No.  Apart from anything else, it's obsolescent, and its use by
applications software has been deprecated for A Long Time (this deprecation
having been broadcast in the same way as information about the `feature'
itself -- that is, by word of mouth).  As I understand it, we finally get
to say goodbye to bit seven internal quoting with the System V, release 4
version of the shell.  It's possible that it's been eliminated in V.3.1 and
later as well.  Comments, anybody?

Why has it gone?  Because it's a real pain in the butt for users of
character sets which require all eight bits of a byte in order to represent
all alphabetic characters.  This turns out to mean most Europeans.
(Asian character sets are something else again.)  Having the shell
interpret that eighth bit as a quote, then clear it, mangles text which
includes characters (usually accented letters) which ANSI didn't think
of all those years ago.

The 1003.2 working group of the IEEE is drafting a standard for the shell
command language.  I don't have it to hand, but, as I recall, it
effectively outlaws eighth bit quoting in the shell.

gwyn@smoke.BRL.MIL (Doug Gwyn ) (01/19/89)

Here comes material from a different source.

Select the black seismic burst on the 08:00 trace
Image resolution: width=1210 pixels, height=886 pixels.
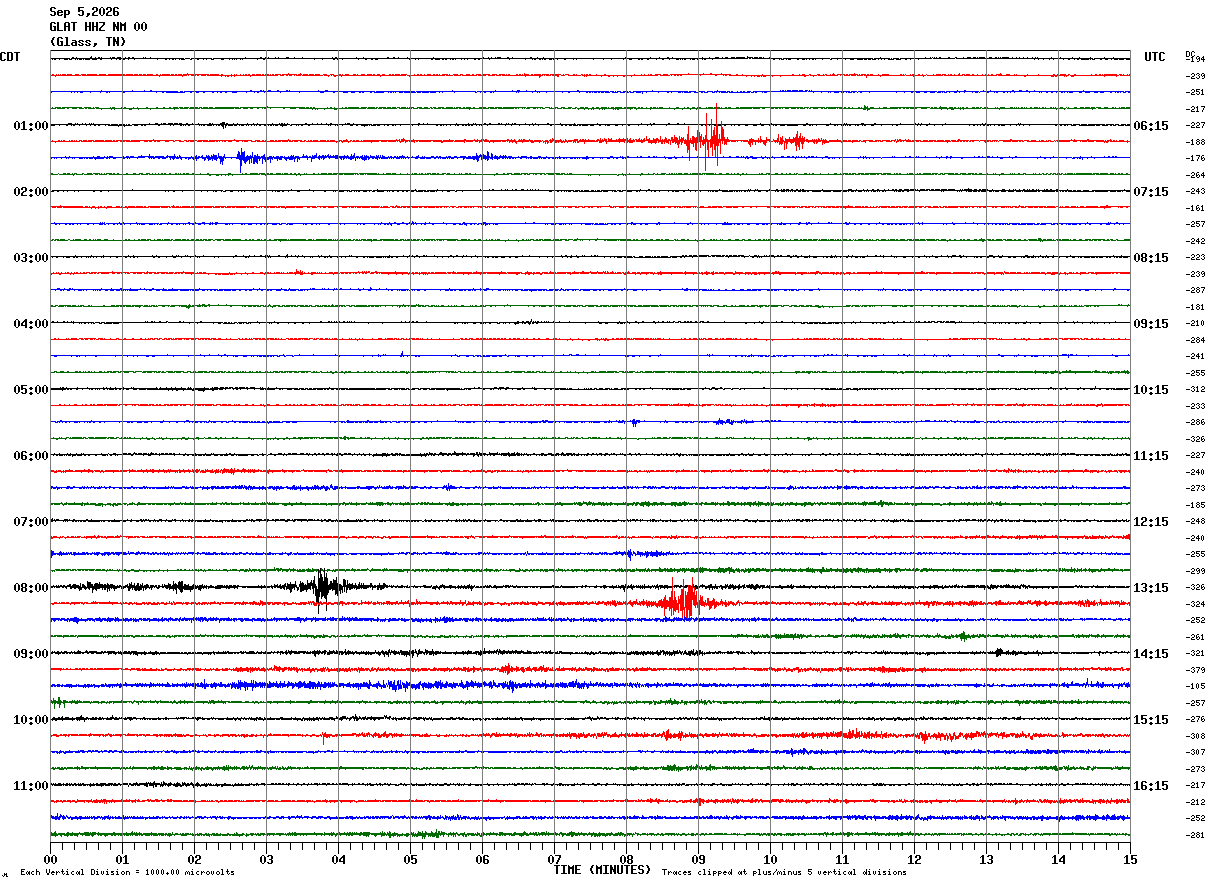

In article <969@riddle.UUCP> domo@riddle.UUCP (Dominic Dunlop) writes:
-As I understand it, we finally get
-to say goodbye to bit seven internal quoting with the System V, release 4
-version of the shell.  It's possible that it's been eliminated in V.3.1 and
-later as well.  Comments, anybody?

Yes, it's already gone.  Also, it was officially announced by AT&T.
No need to rely on "word of mouth".

guy@auspex.UUCP (Guy Harris) (01/20/89)

>As I understand it, we finally get to say goodbye to bit seven internal
>quoting with the System V, release 4 version of the shell.  It's
>possible that it's been eliminated in V.3.1 and later as well.

Heck, it was eliminated in the V.3 Bourne shell; that's why the V.3.1
(maybe the V.3, I don't remember) "vi" doesn't use the 8th-bit-quoting
hack anymore when running commands.  (It doesn't do any quoting.)